_EXTRACTED TEXT_:
^^^^^^^^
Background information
- Born: Faia Younan 20 June 1992 (age 33) Tell Tamer, Syria
- Origin: Syria
- Genres: Arabic music, Syrian, Oriental
- Occupation: Singer and song writer;
- Instrument: Vocals
- Years active: 2014–present
- Labels: Faya Younan sings during an interview with Al-Aan Arabic television on the fifteenth of March 2017.
- Website: Official website

= Faia Younan =

Syrian singer

Faia Younan (فايا يونان; born 20 June 1992) is a Syrian-Assyrian singer, considered the first Middle Eastern artist ever to crowdfund her debut.

== Early life ==
Younan was born on June 20, 1992 to an Assyrian Christian family in the town of Tell Tamer, Syria, and grew up in the city of Aleppo. At the age of eleven she moved to Sweden with her family and settled there until she moved to Scotland in 2010 to study Social Sciences; Economics and Business in the Glasgow University. After graduating she moved back to Sweden. Younan was a volunteer in the Swedish Red Cross and sang in local events.

== Career ==
In October 2014, inspired by the political atmosphere in her native Syria and its neighboring Arab countries which she described as "loaded and hopeless", Younan published a video that she created with her sister Rihan, titled "To Our Countries". The video, which addresses the political reality of the Middle East and features Younan's rendition of several songs by Lebanese diva Fairuz, went viral on YouTube and received exceptional attention, encouraging Younan to continue pursuing a career in music. The success of the video had the biggest impact on her decision on turning singing from merely a hobby to a full-time commitment.
^^^^^^^^
In the Faia Younan article, what did she study at Glasgow University?
^^^^^^^^
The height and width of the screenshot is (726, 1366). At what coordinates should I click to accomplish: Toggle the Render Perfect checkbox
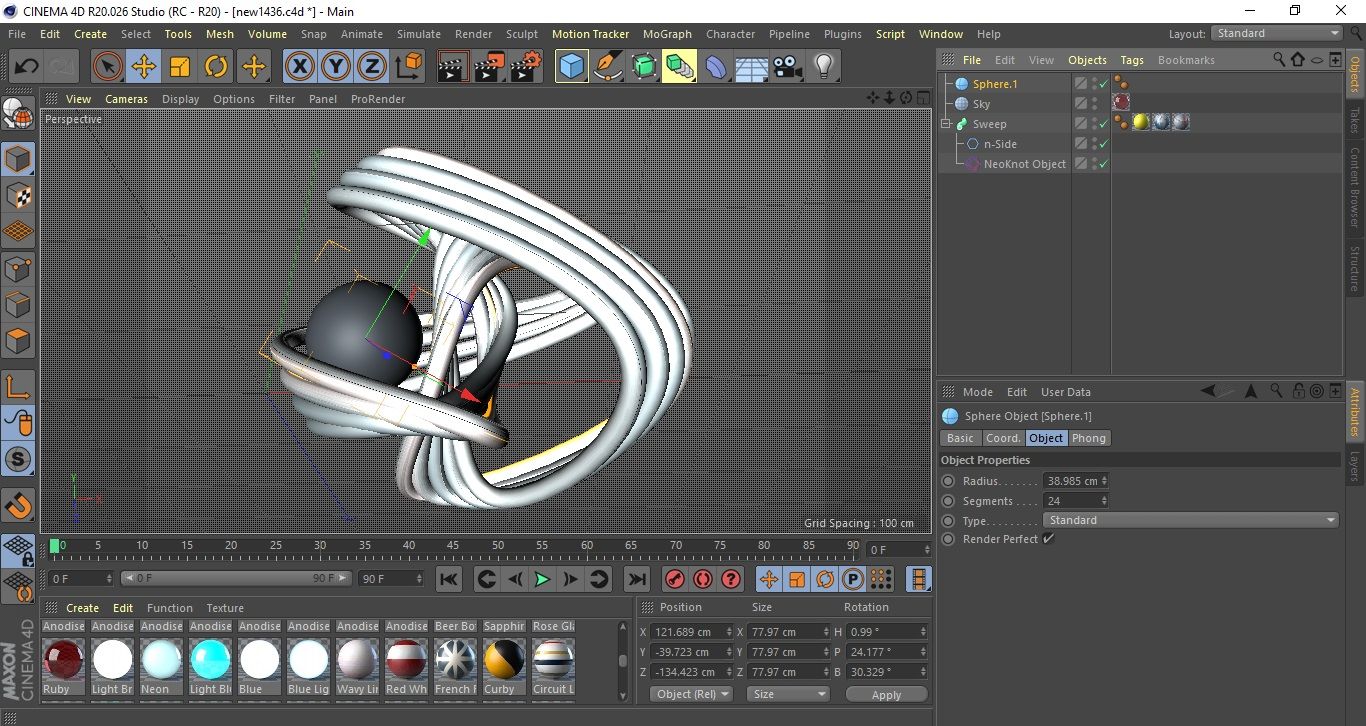[1048, 539]
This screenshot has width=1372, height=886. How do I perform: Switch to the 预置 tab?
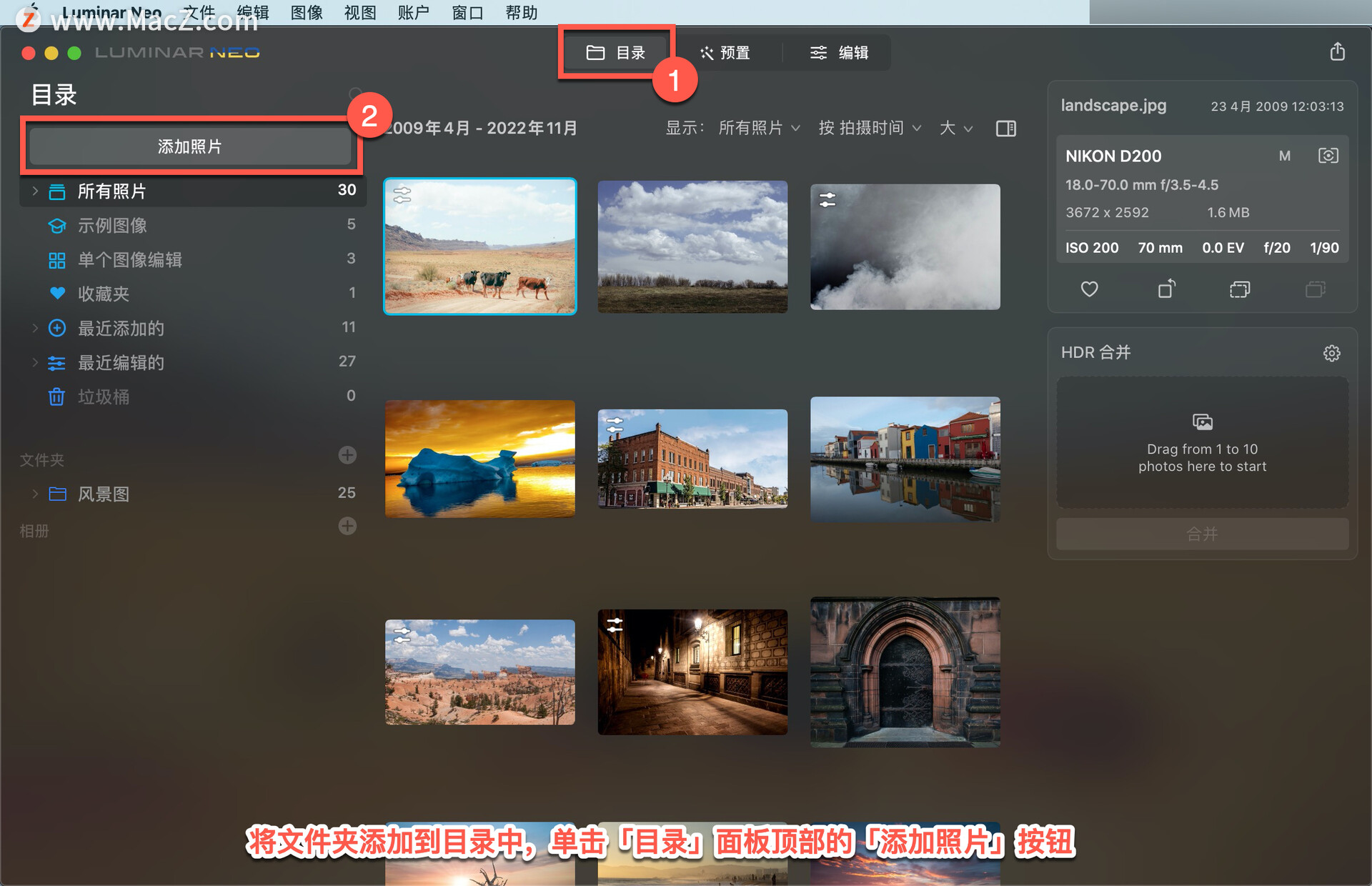(725, 53)
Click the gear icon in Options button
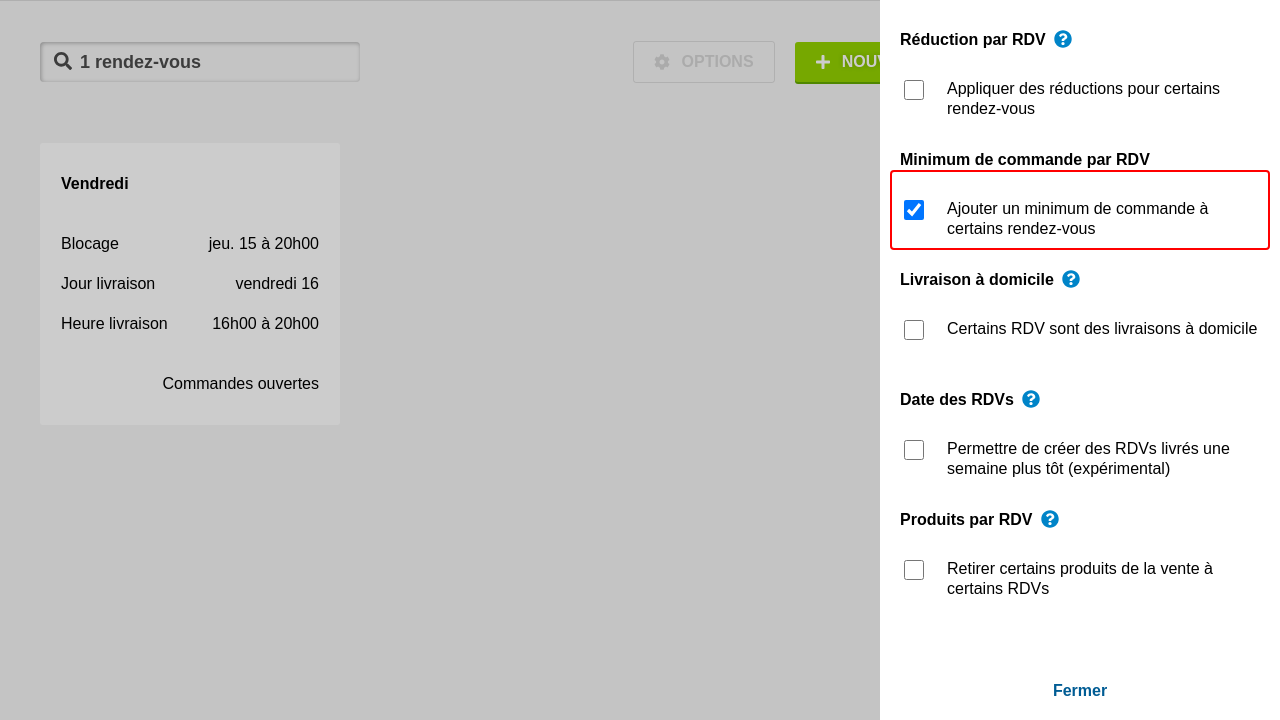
^^^^^^^^
_EXERCISE RESPONSE_: Social Sciences; Economics and Business